GIVEN TASK: Copy the rows below word for word, from the line with "will tap(24, 12)." to the line with "Click the first", including both of those lines.

DATA ROWS:
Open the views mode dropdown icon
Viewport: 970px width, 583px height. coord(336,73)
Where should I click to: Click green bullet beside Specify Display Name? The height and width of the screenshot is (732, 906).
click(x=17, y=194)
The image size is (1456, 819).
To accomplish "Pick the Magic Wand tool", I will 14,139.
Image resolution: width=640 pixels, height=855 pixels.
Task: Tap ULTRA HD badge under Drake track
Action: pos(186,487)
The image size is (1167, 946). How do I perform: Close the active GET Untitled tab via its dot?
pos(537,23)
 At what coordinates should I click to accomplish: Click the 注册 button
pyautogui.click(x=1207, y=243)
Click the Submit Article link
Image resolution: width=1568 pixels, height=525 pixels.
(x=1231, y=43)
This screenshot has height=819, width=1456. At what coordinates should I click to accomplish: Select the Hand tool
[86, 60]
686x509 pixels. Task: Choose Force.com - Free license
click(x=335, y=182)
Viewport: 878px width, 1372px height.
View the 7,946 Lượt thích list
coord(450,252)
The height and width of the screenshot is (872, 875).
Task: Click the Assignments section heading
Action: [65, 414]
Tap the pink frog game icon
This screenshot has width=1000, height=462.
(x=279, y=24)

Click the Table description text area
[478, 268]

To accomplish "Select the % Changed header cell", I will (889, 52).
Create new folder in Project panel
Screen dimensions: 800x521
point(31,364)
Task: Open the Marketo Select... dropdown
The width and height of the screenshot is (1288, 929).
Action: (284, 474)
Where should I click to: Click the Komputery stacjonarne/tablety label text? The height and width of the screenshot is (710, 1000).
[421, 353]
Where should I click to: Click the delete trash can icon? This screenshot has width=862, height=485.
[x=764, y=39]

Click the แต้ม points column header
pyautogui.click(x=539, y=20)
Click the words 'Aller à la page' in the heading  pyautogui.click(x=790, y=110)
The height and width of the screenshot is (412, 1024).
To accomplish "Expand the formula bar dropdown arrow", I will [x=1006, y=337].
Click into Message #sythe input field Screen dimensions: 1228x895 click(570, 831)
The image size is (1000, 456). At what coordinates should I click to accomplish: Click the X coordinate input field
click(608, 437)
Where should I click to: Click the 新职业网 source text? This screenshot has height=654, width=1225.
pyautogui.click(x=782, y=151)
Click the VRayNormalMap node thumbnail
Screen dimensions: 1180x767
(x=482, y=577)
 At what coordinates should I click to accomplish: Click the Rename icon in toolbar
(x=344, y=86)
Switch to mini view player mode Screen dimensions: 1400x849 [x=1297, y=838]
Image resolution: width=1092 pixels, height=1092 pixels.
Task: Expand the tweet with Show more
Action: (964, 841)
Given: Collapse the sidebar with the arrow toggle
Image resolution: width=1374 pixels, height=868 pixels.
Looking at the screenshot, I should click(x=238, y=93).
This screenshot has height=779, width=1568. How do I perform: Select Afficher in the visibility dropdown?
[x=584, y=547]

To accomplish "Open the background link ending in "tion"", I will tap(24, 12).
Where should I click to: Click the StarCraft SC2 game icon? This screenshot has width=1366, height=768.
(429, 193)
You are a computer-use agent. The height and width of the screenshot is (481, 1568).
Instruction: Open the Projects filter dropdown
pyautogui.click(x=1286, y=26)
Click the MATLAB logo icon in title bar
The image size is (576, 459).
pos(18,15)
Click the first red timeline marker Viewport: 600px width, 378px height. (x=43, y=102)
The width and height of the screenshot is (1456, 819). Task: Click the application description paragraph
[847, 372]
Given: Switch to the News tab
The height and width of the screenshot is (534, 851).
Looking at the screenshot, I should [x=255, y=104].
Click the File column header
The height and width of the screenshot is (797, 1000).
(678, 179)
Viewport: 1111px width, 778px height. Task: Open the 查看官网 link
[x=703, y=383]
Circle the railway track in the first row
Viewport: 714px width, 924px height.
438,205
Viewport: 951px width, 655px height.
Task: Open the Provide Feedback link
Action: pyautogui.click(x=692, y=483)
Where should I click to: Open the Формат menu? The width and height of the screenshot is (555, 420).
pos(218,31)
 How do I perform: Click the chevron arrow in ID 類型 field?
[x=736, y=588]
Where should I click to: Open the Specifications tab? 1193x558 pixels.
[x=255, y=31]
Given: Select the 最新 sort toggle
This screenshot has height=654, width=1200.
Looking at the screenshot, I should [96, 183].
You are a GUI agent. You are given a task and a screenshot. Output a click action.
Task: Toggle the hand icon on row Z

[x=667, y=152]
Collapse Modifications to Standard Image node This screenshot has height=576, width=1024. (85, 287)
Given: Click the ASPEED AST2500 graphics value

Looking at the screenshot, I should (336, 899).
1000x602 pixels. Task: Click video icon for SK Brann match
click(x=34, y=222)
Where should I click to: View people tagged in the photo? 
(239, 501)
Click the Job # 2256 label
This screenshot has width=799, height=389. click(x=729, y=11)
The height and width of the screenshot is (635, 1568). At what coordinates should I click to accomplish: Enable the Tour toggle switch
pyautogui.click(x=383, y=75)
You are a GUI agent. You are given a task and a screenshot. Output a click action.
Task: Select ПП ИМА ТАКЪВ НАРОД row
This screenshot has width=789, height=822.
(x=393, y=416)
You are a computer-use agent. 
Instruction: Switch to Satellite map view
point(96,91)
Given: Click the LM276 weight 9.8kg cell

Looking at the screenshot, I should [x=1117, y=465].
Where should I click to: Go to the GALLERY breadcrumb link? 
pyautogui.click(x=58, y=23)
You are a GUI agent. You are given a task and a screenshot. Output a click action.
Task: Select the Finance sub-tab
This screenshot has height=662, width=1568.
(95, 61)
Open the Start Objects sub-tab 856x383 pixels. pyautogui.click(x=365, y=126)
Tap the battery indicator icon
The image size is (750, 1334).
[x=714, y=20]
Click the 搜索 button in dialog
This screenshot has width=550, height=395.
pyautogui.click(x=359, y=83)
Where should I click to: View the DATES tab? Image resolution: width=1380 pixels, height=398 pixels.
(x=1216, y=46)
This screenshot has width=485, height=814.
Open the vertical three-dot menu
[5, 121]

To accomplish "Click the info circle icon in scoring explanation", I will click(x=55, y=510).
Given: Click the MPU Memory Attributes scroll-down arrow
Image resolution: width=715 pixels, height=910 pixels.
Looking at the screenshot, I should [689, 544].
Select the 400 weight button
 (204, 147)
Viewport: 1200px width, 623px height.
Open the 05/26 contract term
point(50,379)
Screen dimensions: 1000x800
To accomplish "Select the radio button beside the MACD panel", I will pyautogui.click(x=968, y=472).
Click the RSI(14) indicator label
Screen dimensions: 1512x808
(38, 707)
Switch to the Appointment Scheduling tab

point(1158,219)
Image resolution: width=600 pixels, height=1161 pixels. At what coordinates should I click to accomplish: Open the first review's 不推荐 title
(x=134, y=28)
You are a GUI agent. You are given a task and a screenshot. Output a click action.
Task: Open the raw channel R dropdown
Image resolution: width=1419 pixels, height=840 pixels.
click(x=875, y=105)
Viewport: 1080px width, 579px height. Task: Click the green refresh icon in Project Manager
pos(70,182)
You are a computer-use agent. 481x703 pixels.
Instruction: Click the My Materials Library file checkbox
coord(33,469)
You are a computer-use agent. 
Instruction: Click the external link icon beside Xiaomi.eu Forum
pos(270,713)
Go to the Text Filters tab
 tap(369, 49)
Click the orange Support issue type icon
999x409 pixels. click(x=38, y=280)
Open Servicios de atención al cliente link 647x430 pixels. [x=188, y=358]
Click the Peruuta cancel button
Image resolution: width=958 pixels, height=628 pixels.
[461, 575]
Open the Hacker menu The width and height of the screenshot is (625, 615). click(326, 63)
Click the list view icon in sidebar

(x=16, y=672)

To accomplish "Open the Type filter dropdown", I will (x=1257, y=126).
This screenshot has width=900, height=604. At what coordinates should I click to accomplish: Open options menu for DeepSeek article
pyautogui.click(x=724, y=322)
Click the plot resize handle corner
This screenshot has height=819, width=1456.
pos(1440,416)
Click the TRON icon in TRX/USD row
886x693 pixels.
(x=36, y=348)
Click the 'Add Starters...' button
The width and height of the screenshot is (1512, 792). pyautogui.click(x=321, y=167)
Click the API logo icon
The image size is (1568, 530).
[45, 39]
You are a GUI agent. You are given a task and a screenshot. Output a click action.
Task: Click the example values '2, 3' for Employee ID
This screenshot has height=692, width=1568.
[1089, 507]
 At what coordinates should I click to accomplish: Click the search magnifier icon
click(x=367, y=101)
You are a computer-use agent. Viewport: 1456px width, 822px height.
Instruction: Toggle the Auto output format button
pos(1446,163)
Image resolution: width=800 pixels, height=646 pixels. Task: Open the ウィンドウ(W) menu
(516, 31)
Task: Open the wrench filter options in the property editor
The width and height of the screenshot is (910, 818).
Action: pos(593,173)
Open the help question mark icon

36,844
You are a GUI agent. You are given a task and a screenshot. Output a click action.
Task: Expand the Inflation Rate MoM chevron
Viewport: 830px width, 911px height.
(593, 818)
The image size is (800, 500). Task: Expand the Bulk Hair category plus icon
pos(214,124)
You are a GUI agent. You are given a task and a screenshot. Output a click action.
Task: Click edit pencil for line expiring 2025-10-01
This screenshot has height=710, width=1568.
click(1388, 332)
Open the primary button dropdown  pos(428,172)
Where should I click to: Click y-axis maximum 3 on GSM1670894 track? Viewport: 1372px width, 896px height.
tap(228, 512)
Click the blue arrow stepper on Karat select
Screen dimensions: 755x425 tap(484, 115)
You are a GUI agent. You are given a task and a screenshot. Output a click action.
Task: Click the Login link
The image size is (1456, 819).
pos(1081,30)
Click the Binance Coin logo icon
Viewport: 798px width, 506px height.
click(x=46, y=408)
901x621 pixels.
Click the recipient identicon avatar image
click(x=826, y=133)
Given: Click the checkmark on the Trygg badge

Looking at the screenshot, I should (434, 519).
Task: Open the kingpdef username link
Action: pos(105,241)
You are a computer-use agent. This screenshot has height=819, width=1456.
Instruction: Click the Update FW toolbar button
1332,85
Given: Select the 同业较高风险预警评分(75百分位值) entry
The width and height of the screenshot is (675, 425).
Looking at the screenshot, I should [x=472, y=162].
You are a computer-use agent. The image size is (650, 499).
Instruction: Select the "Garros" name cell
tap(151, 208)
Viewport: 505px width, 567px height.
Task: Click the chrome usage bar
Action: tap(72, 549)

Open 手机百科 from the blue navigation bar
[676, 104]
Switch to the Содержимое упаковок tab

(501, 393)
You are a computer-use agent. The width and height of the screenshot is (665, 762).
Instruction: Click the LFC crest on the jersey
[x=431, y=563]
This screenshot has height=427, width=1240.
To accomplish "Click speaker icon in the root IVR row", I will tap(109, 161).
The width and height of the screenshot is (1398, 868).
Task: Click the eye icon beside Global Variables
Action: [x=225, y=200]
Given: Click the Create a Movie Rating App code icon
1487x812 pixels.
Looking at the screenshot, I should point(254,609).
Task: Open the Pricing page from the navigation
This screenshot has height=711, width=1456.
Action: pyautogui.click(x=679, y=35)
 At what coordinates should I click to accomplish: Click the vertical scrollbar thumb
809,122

TASK OUTPUT:
To accomplish "Open the background link ending in "tion"", I will tap(24, 12).
Where should I click to: Click the StarCraft SC2 game icon? This screenshot has width=1366, height=768.
(429, 193)
You are a computer-use agent. The height and width of the screenshot is (481, 1568).
Instruction: Open the Projects filter dropdown
pyautogui.click(x=1286, y=26)
Click the MATLAB logo icon in title bar
The image size is (576, 459).
pos(18,15)
Click the first red timeline marker Viewport: 600px width, 378px height. (x=43, y=102)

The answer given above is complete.